NEW DELHI: India has issued a demand for Canada to recall approximately 40 diplomats by October 10, intensifying a diplomatic conflict between the two nations triggered by Ottawa's allegations of New Delhi's complicity in the assassination of Khalistani terrorist Hardeep Singh Nijjar on Canadian soil. A report from The Financial Times has revealed this development.
A source with firsthand knowledge of the situation informed the media that India has issued a warning that it would revoke the diplomatic immunity of any Canadian diplomat who remains in the country beyond October 10.
As per reports, Canada currently maintains 62 diplomats in India. In response to India's request, they have been instructed to reduce their contingent to 41 at their high commission.
Peter Boehm, the chair of the Canadian Senate Committee on Foreign Affairs and International Trade, expressed concerns about the escalating situation, stating, "Declaring more Canadian diplomats personae non gratae wouldn't help the situation and would make reducing the emotions associated with this disagreement more difficult." Boehm also noted that Prime Minister Justin Trudeau is not expected to back down and that India perceives Canada as an "easy target." He asserted that New Delhi is aware of Ottawa's limited capacity to retaliate due to the Canadian government's minority status.
"Declaring more Canadian diplomats personae non gratae wouldn't help the situation and would make reducing the emotions associated with this disagreement more difficult," Peter Boehm, chair of the Canadian Senate Committee on Foreign Affairs and International Trade quoted.
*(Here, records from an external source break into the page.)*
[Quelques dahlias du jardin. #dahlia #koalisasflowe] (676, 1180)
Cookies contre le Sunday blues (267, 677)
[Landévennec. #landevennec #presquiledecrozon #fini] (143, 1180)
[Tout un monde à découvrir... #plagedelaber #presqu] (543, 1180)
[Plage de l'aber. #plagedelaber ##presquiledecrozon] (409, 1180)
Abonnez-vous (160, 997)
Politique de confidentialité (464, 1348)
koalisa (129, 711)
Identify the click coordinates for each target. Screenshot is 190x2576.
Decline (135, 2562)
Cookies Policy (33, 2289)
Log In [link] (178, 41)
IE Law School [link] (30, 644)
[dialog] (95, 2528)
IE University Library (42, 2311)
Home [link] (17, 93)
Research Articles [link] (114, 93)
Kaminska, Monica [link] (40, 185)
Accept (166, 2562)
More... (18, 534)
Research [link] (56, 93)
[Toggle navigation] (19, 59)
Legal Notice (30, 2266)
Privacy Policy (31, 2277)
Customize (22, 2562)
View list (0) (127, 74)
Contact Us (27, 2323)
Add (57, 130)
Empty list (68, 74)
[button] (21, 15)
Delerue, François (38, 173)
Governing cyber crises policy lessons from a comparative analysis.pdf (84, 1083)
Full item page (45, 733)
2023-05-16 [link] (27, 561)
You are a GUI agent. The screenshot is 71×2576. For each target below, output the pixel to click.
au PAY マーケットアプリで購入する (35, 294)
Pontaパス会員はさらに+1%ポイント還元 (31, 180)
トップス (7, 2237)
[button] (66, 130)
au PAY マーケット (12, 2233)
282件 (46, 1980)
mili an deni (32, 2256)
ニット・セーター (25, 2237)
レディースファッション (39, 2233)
Trudeau, the leader of the Liberal Party, shares power with Indian-origin and Canadian Sikh leader Jagmeet Singh, who heads the New Democratic Party (NDP). Boehm pointed out, "India knows our capacity to retaliate is limited, that we have a minority government and is aware of the consequent politics at play. And, of course, India has an election on the horizon."
In previous interactions, India had expressed its desire for an equal number of diplomats posted in both countries. Currently, Canada has several dozen diplomats stationed at its high commission in Delhi, whereas India has fewer diplomats in Ottawa.
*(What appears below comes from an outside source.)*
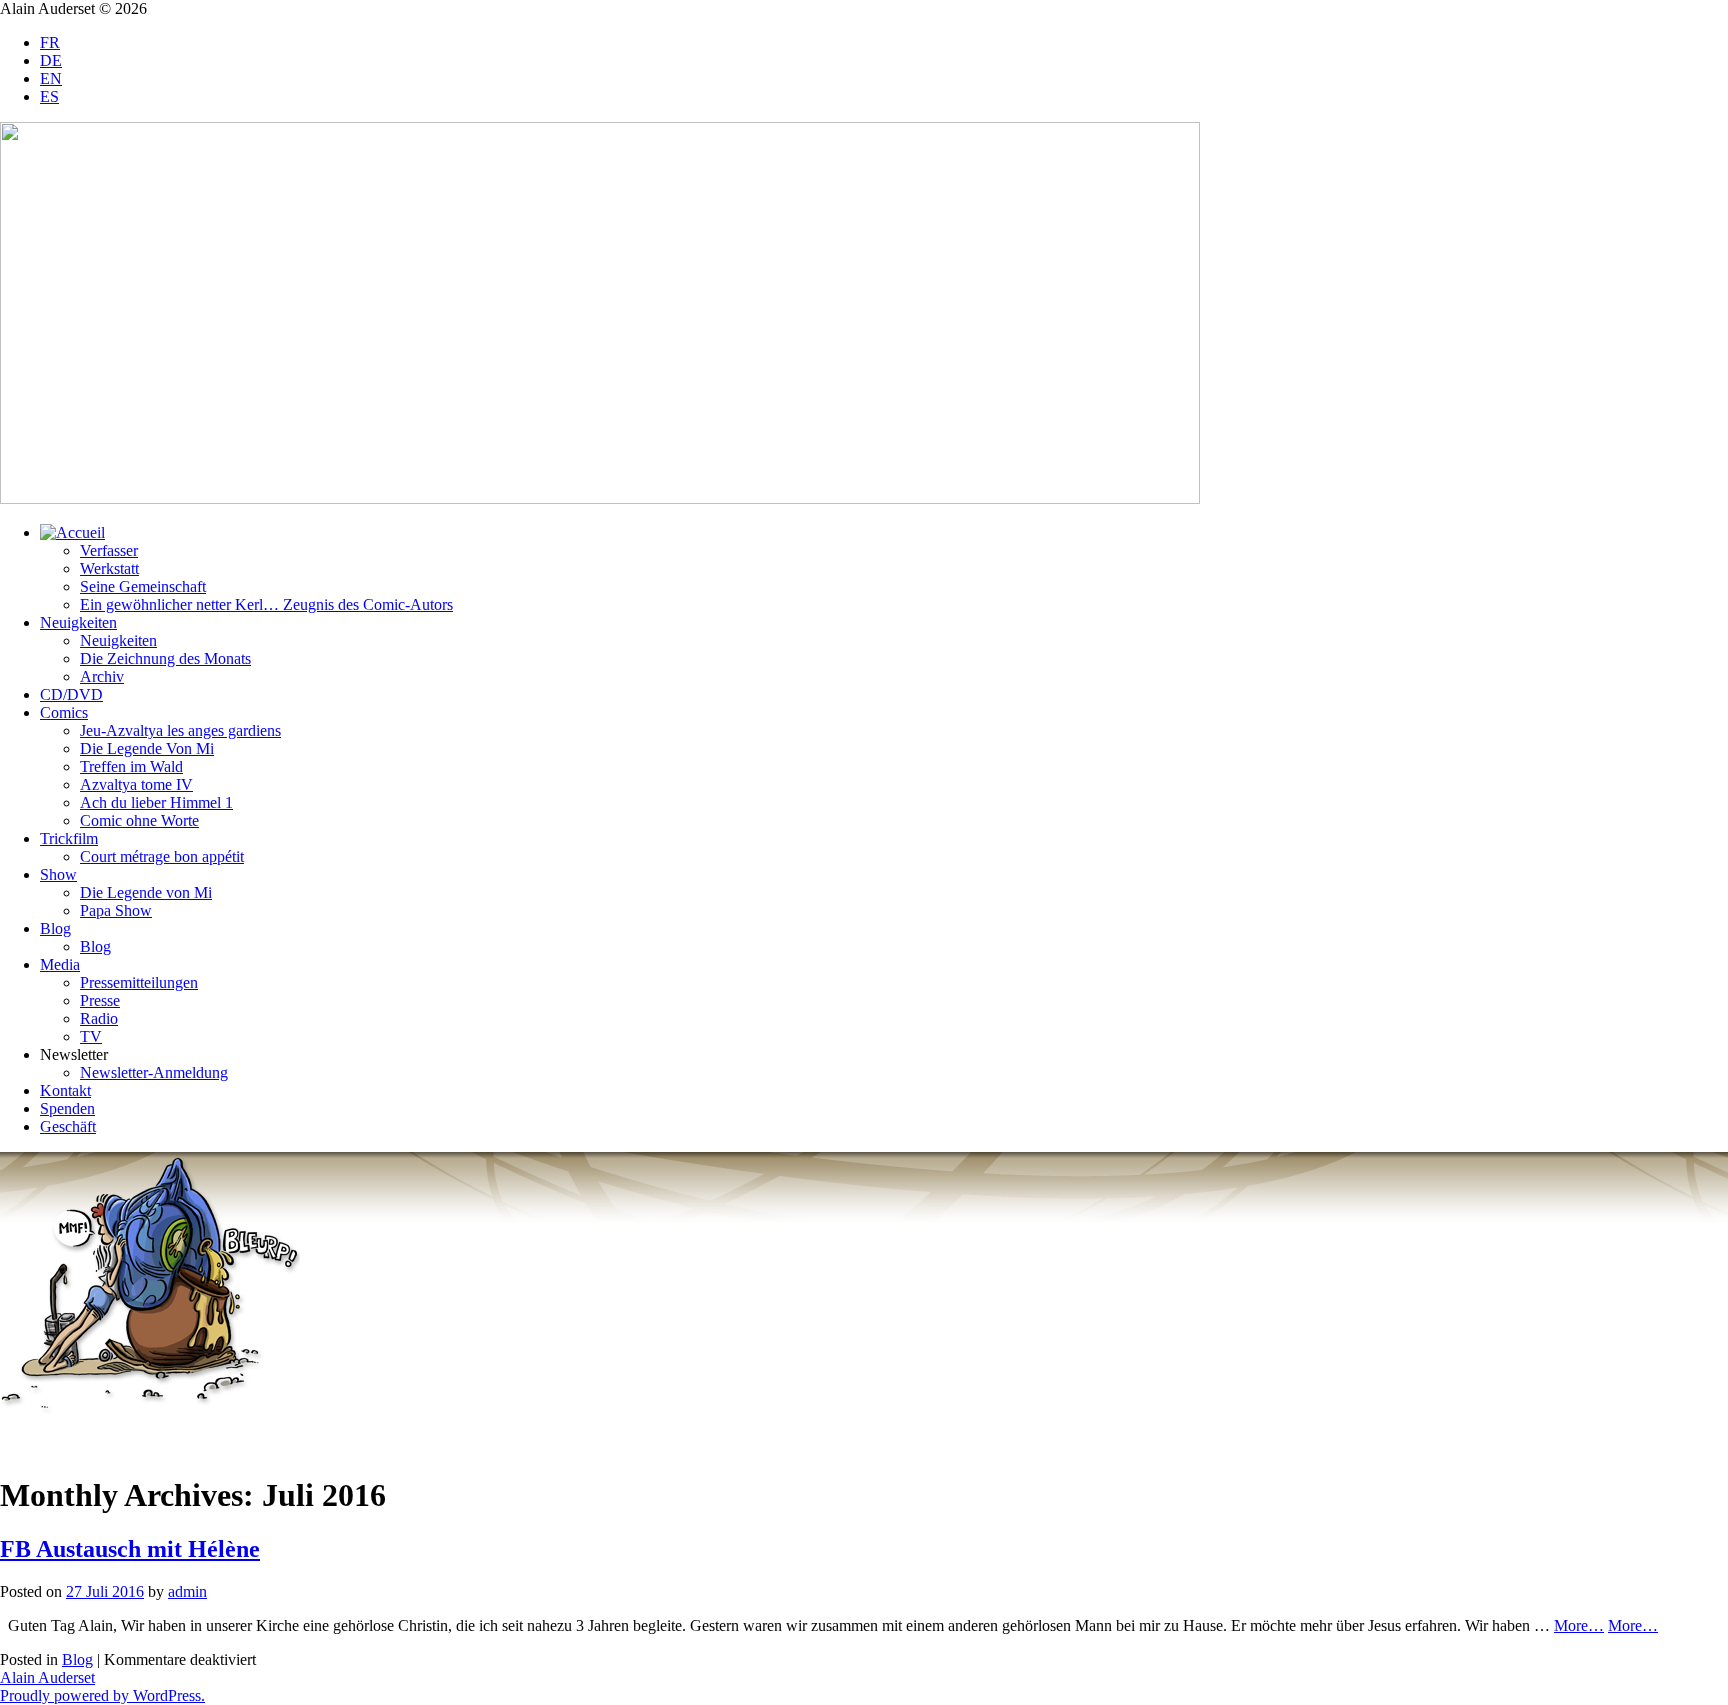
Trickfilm (69, 838)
This diplomatic crisis between India and Canada emerged following Trudeau's statement on September 18, where he revealed that Canadian security agencies were actively investigating "credible allegations of a potential link" between Indian government agents and Nijjar's killing. India, which had designated Nijjar as a terrorist in 2020, has vehemently rejected Canada's allegations, dismissing them as "absurd" and "motivated." Nijjar, the leader of the banned Khalistan Tiger Force (KTF), was fatally shot outside a gurdwara in Surrey, British Columbia, Canada, in June.
As a response to Ottawa's expulsion of an Indian official over this case, India previously expelled a Canadian diplomat and suspended visa services for Canadian nationals. On September 26, India's External Affairs Minister, S Jaishankar, indirectly criticized Canada during his address to the 78th session of the UN General Assembly in New York, urging UN member states not to let "political convenience" dictate responses to terrorism, extremism, and violence.